■ STATED PROBLEM:
Rewrite the lines from the one with "Task: Click the 5-digit" through the last line, replacing "postal code" with "ZIP code" and changing nothing else. Omit the pictures.

Start of TASK MATERIAL

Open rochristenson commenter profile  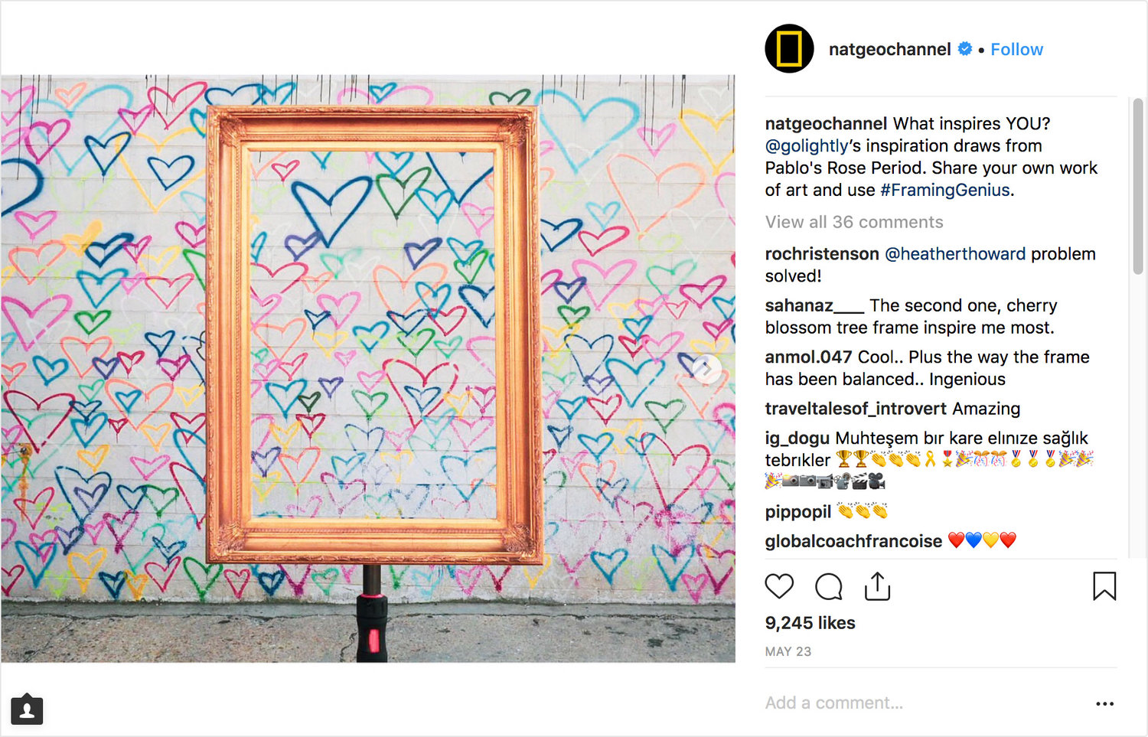(x=822, y=253)
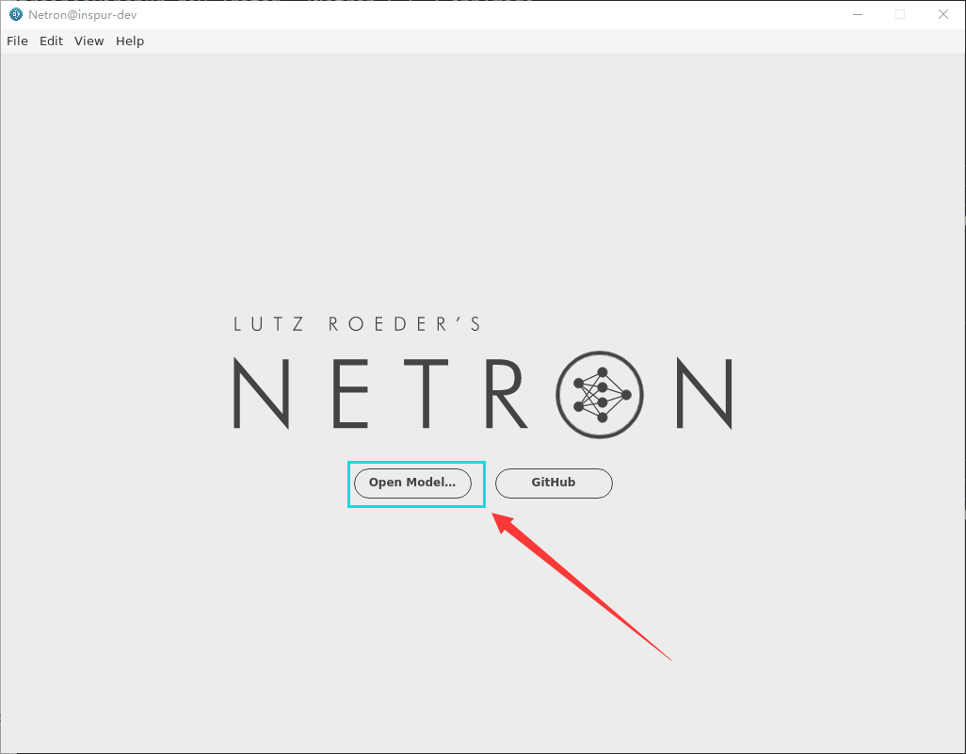This screenshot has height=754, width=966.
Task: Click the minimize icon
Action: pos(858,14)
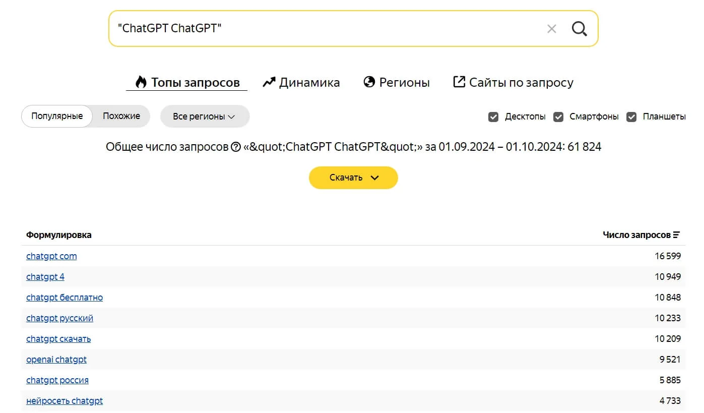Switch to Похожие queries toggle
This screenshot has height=413, width=704.
click(x=121, y=116)
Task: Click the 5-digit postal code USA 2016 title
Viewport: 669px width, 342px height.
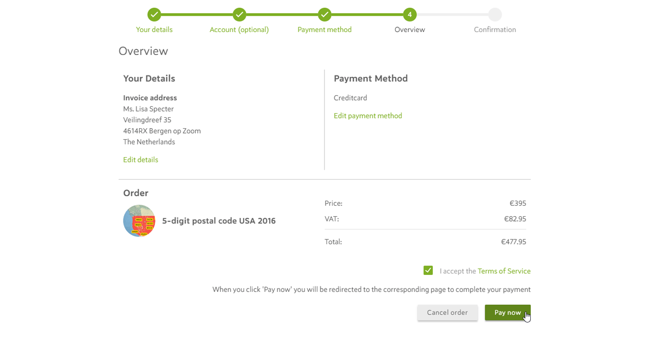Action: click(x=219, y=221)
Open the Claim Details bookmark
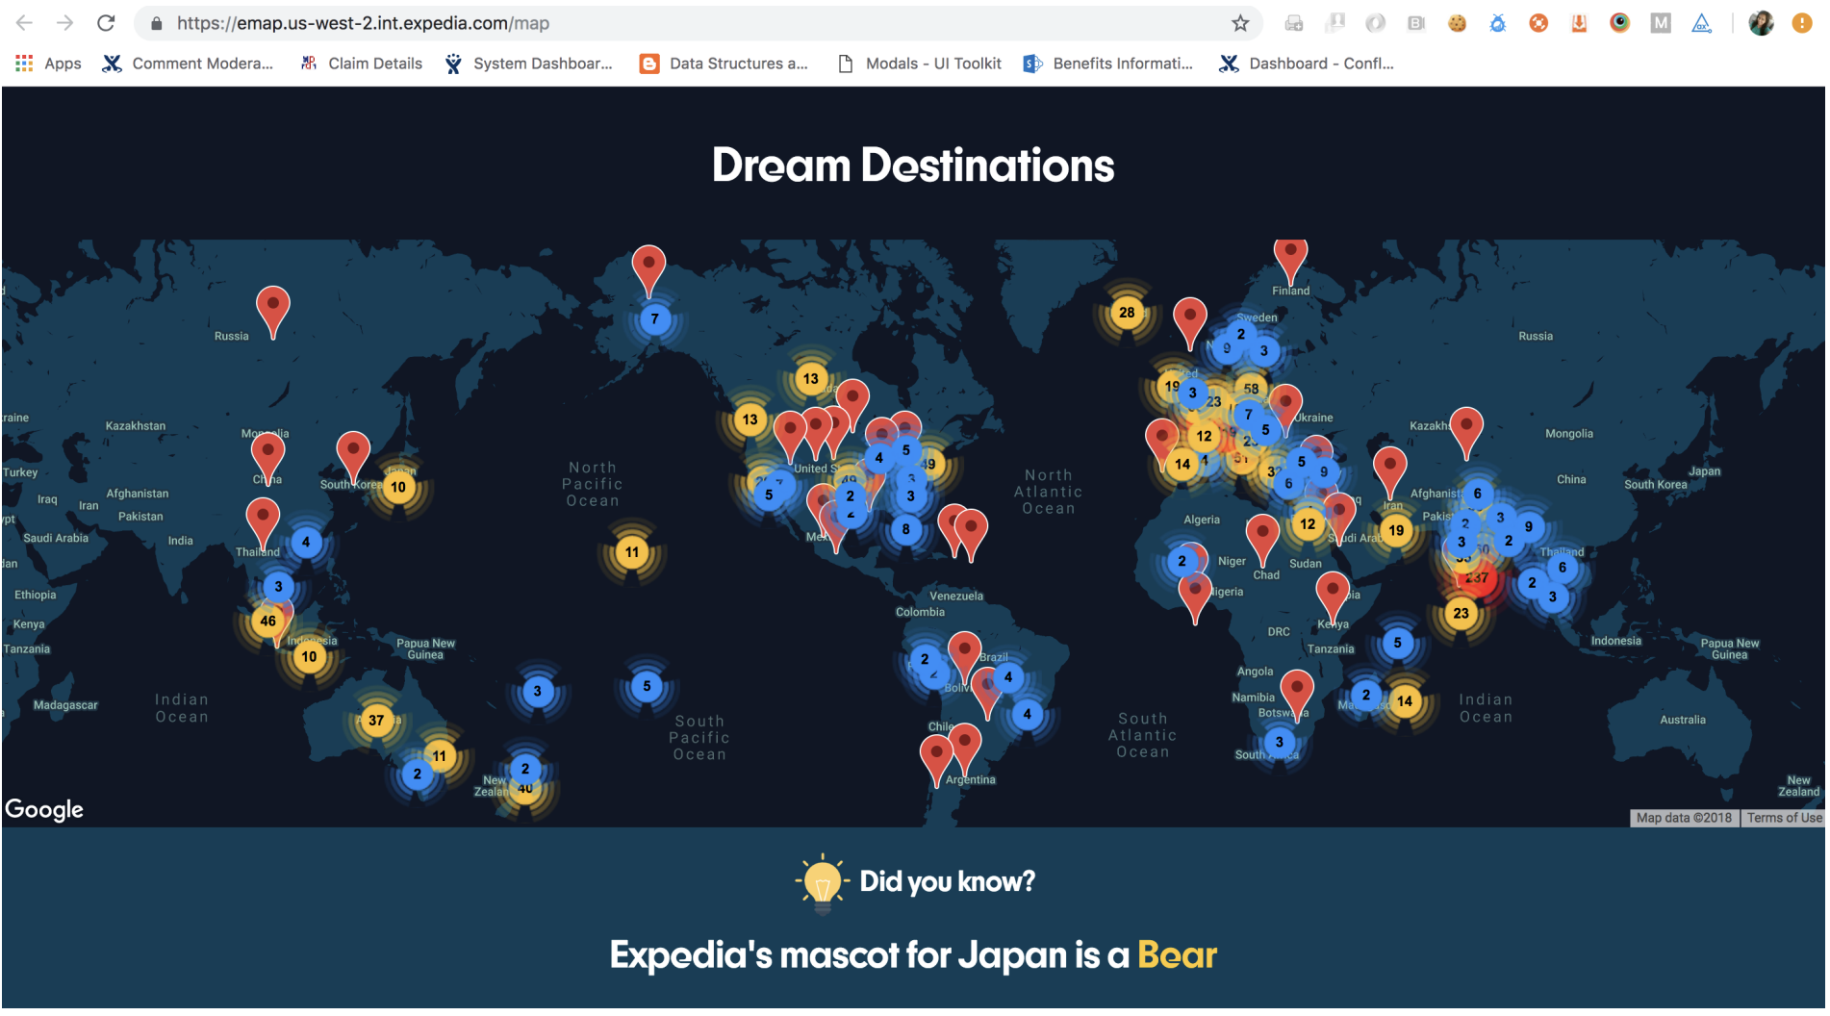1830x1016 pixels. coord(362,64)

End of TASK MATERIAL

■ REPLY:
Task: Click the 5-digit ZIP code USA 2016 title
Viewport: 669px width, 342px height.
Action: click(x=219, y=221)
Open the Claim Details bookmark
1830x1016 pixels. coord(362,64)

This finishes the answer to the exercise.